• **Assignment**: Copy, pictures aside: the lines below from the one that holds "Where should I click to: Click" through the final line of the listing, both ends included, exactly as they are and nothing else.

• **Data for this exercise**:
..............................

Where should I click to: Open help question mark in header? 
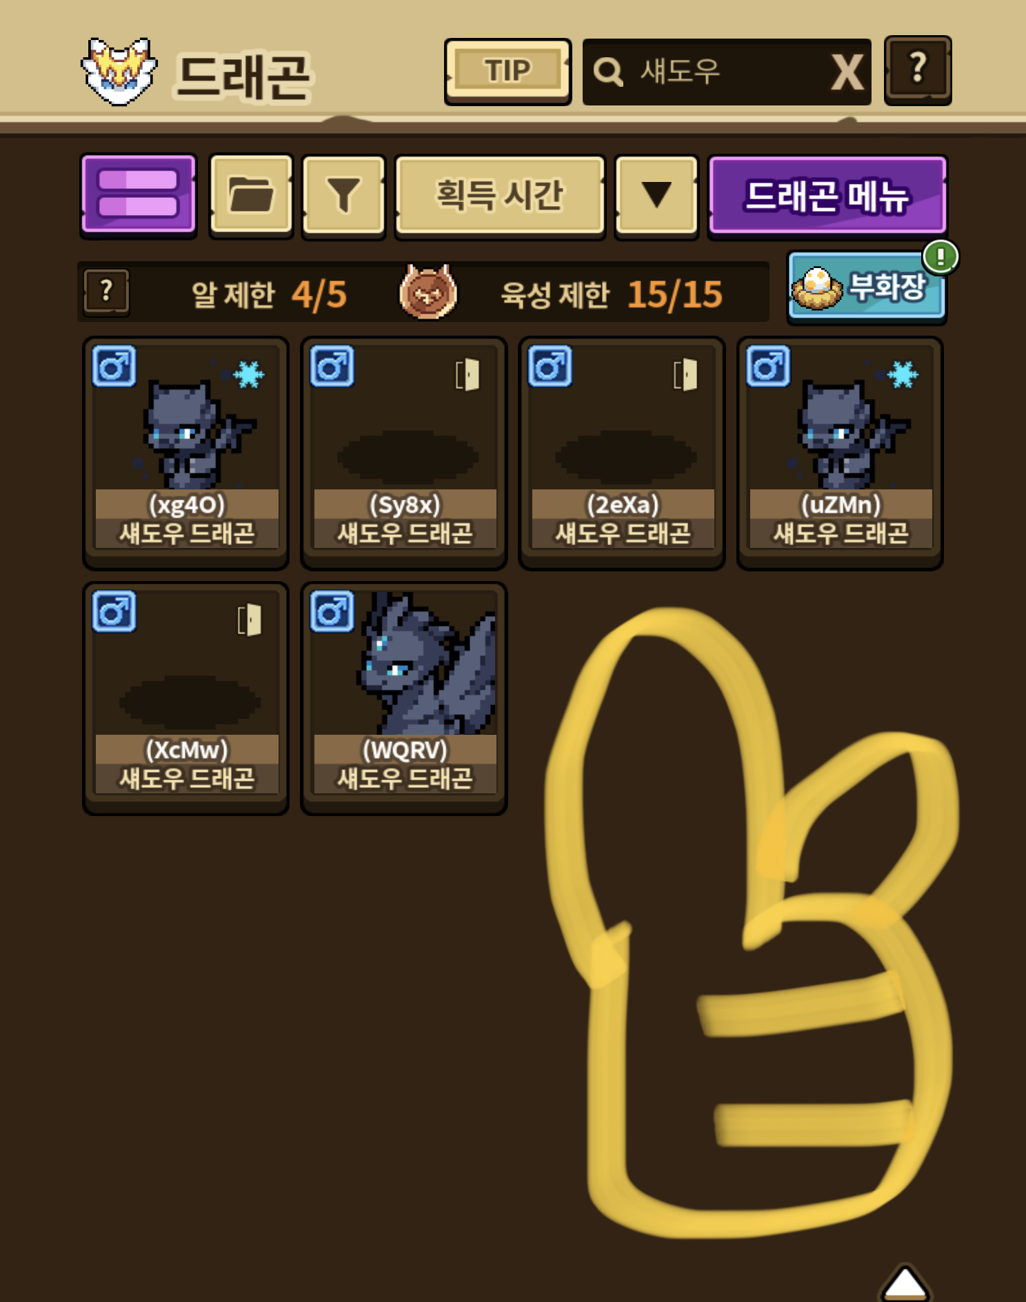point(918,70)
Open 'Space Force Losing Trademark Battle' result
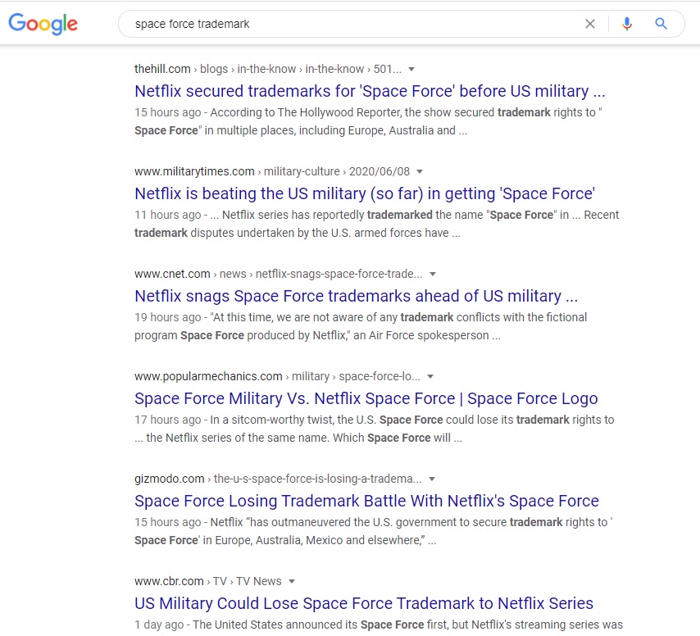 (366, 501)
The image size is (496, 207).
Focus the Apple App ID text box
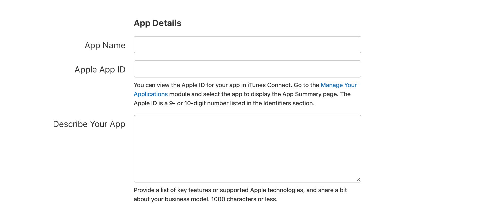(x=247, y=69)
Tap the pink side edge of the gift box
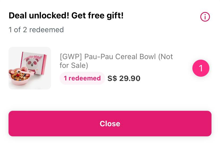220x147 pixels. [44, 65]
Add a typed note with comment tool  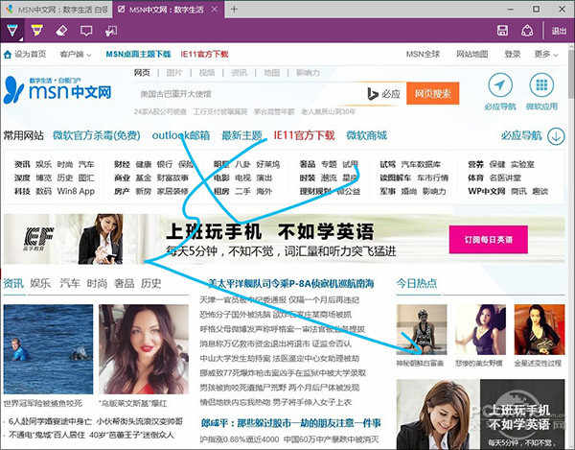(x=86, y=30)
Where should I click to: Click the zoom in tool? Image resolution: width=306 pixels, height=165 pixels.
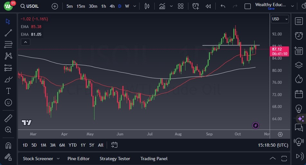8,130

..............................

• **Solution for this exercise**:
Where should I click to: Click the zoom in tool? Image resolution: width=306 pixels, height=165 pixels.
8,130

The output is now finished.